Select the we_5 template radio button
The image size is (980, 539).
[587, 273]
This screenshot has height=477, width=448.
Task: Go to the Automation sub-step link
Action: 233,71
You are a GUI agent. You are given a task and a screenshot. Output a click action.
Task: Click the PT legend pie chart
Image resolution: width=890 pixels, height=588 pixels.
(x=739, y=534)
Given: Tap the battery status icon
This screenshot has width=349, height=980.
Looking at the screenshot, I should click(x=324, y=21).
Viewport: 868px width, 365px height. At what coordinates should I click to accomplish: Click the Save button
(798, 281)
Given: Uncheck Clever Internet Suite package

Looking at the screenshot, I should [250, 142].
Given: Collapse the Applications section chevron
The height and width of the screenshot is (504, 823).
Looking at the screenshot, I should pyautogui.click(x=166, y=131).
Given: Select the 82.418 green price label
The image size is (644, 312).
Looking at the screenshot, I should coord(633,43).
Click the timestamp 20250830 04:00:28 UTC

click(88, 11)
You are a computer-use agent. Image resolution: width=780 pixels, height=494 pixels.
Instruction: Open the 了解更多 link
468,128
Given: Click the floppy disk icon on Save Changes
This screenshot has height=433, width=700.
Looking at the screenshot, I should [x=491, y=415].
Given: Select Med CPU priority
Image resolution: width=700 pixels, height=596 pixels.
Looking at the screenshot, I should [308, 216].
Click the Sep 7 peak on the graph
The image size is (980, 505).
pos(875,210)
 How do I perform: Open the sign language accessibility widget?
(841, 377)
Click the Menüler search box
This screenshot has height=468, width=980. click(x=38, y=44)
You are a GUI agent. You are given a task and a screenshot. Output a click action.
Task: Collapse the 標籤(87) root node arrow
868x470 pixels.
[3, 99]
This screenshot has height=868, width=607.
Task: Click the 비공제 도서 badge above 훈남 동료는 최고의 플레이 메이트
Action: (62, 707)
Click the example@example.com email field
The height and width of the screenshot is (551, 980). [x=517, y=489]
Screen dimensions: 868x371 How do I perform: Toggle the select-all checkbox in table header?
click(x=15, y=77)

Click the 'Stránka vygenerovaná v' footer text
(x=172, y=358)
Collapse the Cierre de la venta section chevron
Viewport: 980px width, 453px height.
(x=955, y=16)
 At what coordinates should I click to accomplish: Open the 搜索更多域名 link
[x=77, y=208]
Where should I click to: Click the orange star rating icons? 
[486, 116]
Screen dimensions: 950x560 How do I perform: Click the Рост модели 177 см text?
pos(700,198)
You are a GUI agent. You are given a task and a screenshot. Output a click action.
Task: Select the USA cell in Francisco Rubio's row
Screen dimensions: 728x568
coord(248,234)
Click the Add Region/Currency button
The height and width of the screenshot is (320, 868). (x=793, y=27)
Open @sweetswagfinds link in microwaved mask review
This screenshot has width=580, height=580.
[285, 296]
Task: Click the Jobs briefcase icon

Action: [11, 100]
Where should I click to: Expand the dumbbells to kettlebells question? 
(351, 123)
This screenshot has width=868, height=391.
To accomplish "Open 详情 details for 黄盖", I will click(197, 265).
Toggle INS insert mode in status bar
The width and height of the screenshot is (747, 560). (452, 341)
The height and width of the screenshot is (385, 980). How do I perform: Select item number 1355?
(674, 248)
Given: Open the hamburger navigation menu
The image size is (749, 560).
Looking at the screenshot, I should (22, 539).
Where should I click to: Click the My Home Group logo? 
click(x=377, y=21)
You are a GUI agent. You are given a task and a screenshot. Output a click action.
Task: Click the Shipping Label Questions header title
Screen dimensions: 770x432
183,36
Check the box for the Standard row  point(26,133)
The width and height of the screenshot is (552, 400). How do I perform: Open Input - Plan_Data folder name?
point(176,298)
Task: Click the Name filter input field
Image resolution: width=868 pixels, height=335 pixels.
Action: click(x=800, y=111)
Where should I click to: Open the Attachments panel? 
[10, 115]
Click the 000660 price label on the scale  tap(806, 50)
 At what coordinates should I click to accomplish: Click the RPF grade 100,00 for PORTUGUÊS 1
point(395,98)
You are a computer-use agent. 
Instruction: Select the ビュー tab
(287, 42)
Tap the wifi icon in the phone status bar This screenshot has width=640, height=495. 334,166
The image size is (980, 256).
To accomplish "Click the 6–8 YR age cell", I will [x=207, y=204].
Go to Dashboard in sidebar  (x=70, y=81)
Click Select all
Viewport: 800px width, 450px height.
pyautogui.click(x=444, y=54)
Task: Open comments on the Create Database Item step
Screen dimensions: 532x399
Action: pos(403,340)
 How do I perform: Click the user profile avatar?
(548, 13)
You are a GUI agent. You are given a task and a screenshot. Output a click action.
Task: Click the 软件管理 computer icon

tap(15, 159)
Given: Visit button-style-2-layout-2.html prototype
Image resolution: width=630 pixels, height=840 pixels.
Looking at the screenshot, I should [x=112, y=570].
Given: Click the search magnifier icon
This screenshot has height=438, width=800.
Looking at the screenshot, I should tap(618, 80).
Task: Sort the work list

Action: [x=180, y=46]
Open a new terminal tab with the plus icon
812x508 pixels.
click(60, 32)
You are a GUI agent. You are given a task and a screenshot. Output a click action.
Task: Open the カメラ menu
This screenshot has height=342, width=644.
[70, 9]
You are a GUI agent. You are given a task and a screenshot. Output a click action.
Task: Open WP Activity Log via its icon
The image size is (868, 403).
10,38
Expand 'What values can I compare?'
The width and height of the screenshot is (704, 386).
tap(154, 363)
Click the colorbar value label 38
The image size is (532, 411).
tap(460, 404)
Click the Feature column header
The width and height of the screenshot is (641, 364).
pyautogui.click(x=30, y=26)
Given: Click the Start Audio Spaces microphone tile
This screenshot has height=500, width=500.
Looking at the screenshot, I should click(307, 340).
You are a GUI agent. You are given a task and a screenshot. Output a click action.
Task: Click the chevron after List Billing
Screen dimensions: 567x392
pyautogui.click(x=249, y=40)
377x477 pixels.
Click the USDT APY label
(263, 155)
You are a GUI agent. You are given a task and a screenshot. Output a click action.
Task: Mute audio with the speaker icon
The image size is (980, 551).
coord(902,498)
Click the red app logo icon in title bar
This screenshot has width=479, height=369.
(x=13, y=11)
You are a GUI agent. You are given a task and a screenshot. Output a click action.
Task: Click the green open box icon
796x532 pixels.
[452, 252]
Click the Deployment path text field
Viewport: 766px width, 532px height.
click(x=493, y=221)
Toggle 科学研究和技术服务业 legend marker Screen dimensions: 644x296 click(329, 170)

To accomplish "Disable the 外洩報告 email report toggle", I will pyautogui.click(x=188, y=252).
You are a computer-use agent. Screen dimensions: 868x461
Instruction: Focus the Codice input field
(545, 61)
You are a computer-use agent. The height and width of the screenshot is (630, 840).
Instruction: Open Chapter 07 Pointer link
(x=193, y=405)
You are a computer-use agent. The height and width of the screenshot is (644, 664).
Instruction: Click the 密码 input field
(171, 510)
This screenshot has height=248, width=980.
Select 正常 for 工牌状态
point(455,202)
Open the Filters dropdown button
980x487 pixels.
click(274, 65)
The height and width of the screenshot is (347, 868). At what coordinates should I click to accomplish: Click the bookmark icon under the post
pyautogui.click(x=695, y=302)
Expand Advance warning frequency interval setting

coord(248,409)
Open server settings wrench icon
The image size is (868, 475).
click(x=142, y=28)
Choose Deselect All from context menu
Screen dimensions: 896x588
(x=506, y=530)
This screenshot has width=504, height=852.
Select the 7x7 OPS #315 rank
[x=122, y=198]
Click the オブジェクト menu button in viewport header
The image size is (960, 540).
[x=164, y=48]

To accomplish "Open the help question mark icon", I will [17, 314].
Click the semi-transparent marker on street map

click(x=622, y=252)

-=-=-

Exercise
Find the word "legend" in the listing above, then copy each line where it turns up.

Your response
Task: Click the PT legend pie chart
Toggle 科学研究和技术服务业 legend marker Screen dimensions: 644x296 click(329, 170)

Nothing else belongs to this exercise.